Potential neurotoxic effects of pentanes were evaluated in three select subchronic repeated dose studies via inhalation, each of which contained a neurotoxicity screening component (Takeuchi et al., 1981; Schreiner, 1998; Gamer, 1998). No treatment-related effects related to neurotoxicity were reported in any of these studies. Additionally,nerve conduction velocity and distal latency was measured in rats exposed to n-pentane for 16 weeks via inhalation (Takeuchi et al., 1980). N-pentane did not prolong distal latency or disturb the conduction velocity of the motor nerve and mixed nerve in the rat's tail. No changes were observed in the peripheral nerve, the neuromuscular junction, and muscle fibre of rats exposed to n-pentane at 3000 ppm for 16 weeks. No changes in body weight or behaviour were observed in n-pentane exposed rats when compared with control animals. 

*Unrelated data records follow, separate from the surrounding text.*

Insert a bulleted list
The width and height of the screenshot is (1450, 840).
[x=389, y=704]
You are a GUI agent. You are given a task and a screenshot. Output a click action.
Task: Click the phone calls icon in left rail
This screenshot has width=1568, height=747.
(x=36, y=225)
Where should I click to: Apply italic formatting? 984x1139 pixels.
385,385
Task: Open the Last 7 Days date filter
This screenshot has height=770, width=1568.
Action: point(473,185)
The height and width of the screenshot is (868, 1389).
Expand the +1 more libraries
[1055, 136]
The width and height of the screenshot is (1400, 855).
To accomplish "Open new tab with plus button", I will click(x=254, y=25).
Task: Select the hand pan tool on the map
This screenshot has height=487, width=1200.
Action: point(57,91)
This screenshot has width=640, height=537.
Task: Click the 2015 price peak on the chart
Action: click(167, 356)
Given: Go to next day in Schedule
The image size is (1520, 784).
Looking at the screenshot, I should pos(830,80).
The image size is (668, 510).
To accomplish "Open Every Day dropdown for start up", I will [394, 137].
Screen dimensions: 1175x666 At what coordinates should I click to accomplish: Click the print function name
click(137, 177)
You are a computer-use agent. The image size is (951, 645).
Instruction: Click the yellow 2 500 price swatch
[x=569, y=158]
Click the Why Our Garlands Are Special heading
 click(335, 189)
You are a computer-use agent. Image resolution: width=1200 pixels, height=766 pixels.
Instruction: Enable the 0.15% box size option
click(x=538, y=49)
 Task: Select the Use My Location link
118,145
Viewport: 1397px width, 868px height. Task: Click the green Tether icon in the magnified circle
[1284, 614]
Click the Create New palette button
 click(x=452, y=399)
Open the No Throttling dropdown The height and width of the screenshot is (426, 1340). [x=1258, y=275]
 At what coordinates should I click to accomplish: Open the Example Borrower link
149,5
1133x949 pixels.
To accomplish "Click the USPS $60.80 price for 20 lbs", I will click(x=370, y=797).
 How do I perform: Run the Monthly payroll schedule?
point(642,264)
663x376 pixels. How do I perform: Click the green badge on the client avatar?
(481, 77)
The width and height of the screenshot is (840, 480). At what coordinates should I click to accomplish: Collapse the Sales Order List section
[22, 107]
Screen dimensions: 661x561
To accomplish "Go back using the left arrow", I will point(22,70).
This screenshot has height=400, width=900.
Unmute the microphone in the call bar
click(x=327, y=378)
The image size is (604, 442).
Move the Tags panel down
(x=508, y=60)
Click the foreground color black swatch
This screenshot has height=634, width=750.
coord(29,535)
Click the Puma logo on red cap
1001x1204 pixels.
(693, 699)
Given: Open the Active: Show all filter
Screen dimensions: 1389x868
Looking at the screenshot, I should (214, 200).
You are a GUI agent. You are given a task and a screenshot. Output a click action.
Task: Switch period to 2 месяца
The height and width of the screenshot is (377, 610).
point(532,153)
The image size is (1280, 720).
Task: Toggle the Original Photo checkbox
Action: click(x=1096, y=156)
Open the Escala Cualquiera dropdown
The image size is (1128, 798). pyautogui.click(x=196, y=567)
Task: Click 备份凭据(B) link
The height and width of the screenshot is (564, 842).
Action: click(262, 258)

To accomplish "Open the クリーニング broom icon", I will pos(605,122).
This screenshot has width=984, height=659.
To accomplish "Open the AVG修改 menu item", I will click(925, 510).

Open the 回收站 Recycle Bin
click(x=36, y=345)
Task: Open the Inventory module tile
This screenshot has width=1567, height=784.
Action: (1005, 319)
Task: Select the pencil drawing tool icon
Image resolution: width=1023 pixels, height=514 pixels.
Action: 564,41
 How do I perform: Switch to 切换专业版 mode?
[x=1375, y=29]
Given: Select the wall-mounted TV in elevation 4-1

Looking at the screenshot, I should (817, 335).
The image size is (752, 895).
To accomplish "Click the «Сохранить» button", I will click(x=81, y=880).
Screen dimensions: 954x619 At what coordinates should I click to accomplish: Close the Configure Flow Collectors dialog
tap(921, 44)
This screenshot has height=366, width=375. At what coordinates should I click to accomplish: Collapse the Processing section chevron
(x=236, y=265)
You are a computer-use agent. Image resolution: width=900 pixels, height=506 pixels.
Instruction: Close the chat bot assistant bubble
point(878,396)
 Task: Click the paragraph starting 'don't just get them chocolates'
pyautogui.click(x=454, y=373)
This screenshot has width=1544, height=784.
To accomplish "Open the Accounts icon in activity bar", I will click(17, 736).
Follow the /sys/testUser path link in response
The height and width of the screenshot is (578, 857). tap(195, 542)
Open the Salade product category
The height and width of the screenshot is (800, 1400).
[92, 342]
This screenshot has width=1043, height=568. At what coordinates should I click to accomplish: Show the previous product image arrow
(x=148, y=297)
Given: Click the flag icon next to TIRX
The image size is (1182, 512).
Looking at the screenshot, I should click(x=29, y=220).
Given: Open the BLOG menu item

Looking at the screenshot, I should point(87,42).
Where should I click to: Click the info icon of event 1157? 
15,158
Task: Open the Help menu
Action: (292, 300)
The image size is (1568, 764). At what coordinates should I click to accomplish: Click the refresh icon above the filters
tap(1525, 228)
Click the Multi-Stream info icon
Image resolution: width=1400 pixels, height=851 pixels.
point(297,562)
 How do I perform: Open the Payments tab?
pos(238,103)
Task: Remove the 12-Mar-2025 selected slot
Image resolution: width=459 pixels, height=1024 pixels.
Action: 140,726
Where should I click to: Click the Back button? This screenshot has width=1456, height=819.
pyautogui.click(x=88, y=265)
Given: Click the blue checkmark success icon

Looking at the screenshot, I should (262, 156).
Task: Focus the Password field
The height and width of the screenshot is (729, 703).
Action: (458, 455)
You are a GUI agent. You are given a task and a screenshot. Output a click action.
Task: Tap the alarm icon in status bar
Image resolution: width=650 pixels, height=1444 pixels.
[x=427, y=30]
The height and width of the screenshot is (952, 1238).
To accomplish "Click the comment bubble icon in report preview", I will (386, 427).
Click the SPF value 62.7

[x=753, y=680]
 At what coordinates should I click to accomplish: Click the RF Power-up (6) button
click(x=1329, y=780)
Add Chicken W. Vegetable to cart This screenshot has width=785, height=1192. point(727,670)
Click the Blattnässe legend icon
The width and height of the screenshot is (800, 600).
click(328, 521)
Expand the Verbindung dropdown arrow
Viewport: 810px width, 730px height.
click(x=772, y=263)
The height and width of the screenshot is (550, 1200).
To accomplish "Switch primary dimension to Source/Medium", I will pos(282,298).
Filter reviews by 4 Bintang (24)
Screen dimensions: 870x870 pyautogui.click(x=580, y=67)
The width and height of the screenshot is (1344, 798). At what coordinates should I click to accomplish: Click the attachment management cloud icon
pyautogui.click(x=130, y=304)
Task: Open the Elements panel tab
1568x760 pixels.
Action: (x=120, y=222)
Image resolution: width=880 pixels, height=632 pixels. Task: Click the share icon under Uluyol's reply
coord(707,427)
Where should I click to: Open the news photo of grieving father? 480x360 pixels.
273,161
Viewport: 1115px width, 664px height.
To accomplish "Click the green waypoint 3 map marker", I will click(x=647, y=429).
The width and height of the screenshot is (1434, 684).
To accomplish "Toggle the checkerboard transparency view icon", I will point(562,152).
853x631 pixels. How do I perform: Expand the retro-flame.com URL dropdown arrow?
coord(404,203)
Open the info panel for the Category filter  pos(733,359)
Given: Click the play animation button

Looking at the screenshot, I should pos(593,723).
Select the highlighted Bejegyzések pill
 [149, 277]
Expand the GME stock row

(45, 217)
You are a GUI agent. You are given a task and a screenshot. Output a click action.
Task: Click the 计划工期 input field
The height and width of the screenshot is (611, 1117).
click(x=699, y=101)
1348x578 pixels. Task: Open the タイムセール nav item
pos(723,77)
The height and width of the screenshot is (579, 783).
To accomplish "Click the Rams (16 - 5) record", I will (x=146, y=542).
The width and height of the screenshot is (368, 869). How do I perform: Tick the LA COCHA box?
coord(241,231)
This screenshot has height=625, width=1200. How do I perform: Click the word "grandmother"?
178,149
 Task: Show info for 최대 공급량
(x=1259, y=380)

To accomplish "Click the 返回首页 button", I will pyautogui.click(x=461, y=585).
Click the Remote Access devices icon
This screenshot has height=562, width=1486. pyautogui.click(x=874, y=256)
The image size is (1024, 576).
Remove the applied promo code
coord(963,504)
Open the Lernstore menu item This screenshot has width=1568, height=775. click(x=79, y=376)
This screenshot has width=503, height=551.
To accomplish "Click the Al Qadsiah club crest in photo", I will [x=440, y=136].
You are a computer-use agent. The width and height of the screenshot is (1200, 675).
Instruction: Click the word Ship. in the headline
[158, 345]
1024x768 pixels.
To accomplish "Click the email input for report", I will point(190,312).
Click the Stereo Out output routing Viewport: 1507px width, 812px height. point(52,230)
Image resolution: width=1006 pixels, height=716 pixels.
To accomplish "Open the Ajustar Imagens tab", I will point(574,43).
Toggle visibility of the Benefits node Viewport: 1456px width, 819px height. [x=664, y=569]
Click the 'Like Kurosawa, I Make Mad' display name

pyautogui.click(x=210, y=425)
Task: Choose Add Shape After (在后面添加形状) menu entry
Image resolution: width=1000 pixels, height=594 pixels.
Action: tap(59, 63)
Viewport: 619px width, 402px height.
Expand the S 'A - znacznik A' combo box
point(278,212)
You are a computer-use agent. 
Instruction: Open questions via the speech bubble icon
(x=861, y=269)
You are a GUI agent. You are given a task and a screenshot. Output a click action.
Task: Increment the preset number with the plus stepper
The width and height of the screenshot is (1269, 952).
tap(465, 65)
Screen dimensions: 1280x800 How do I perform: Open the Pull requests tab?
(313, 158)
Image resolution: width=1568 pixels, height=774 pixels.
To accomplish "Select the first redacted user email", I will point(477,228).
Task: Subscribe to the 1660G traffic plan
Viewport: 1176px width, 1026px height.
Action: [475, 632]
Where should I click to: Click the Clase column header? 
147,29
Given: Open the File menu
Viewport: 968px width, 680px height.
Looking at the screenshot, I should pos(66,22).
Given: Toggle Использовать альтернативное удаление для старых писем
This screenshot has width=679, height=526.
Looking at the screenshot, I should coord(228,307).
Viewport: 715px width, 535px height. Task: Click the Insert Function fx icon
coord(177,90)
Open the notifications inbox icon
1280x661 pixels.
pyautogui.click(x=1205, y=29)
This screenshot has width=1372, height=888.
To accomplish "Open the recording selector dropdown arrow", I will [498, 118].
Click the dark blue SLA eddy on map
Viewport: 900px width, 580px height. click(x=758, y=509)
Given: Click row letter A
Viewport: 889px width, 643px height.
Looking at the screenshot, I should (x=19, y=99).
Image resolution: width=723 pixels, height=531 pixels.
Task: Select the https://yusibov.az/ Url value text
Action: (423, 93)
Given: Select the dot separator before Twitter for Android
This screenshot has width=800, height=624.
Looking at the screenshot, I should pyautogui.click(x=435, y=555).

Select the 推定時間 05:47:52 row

Additionally, a relevant and useful supporting study also was available for n-pentane (Stoughton, 1936). This information is also presented in the Acute Toxicity section under inhalation. In this study, the anaesthetic activity of n-pentane on mice. In the first test series, referred to as the "light anesthesia" test, two mice were placed in a 2 liter bottle containing the n-pentane gas mixture. During this test, mice were dosed at concentrations of 3.0, 3.5, and 4.2 mmol/L. If animals were unable to maintain their upright posture after spinning the bottle then they were said to be lightly anaesthetized. For the three concentration levels tested, the time it took for mice to become lightly anaesthetized ranged from 1.3 to 10 minutes. No mice died during the first test series. In the second test series, referred to as the "complete anaesthesia" test, five mice were placed in a 20 liter bottle containing the n-pentane gas mixture. During this test, mice were dosed at concentrations of 4.2, 4.5, and 4.9 mmol/L. If animals were unable to regain their upright positioning after shaking then they were said to be anaesthetized. After two hours, the mice were removed from the bottle and the number of mortalities was noted. No mortalities occurred at 4.2 mmol/L, 8 mortalities occurred at 4.5 mmol/L, and 7 mortalities occurred at 4.9 mmol/L. The average recovery time for the survivor test mice ranged from 4 to 8 minutes. The LC50 was not calculated. Based on this study, it can be inferred that 2 -methylbutane should be classified and labelled for drowsiness and dizziness under CLP EU Regulation 1272/2008.

Justification for classification or non-classification

Based on the information presented in the read across study on anaesthetic activity of n-pentane, 2 -methylbutane is classified as as STOT Single Exp. 3 (H336: May cause drowsiness or dizziness) in accordance with CLP EU Regulation 1272/2008.